■ Action item
Only the lines from the one with "This screenshot has width=1132, height=636." to the end of the data below should be given again, exactly, with both ends included and pictures omitted.

■ Listed entries
▼
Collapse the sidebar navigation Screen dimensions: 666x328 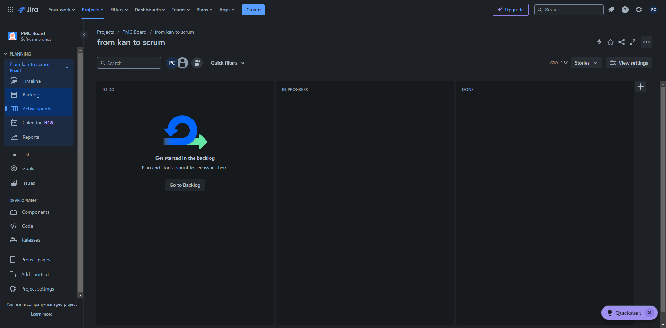tap(84, 35)
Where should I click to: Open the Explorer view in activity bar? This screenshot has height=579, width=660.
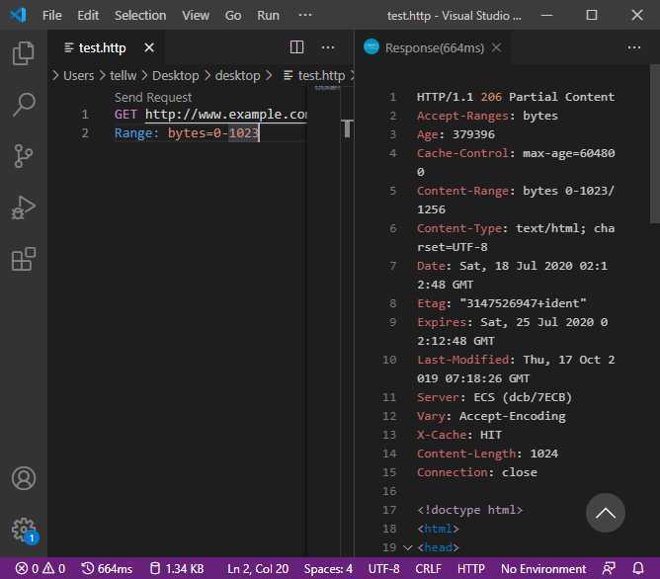[23, 52]
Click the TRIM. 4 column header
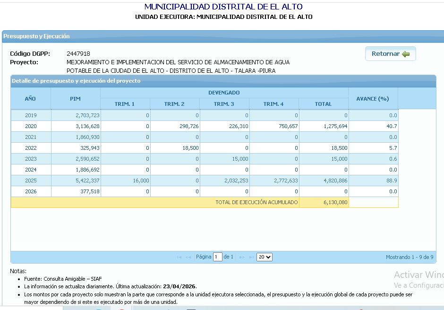 pyautogui.click(x=273, y=104)
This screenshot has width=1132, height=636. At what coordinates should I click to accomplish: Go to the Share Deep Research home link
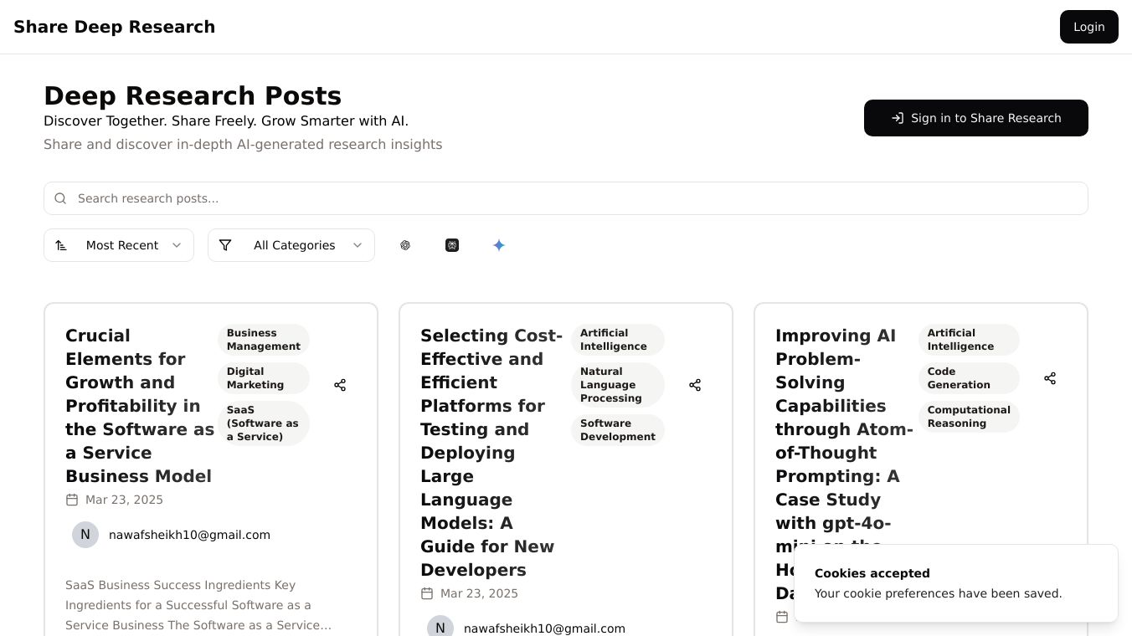point(115,27)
▲
■ Answer to the exercise
This screenshot has width=1132, height=636. At what coordinates should I click to accomplish: Go to the Share Deep Research home link
point(115,27)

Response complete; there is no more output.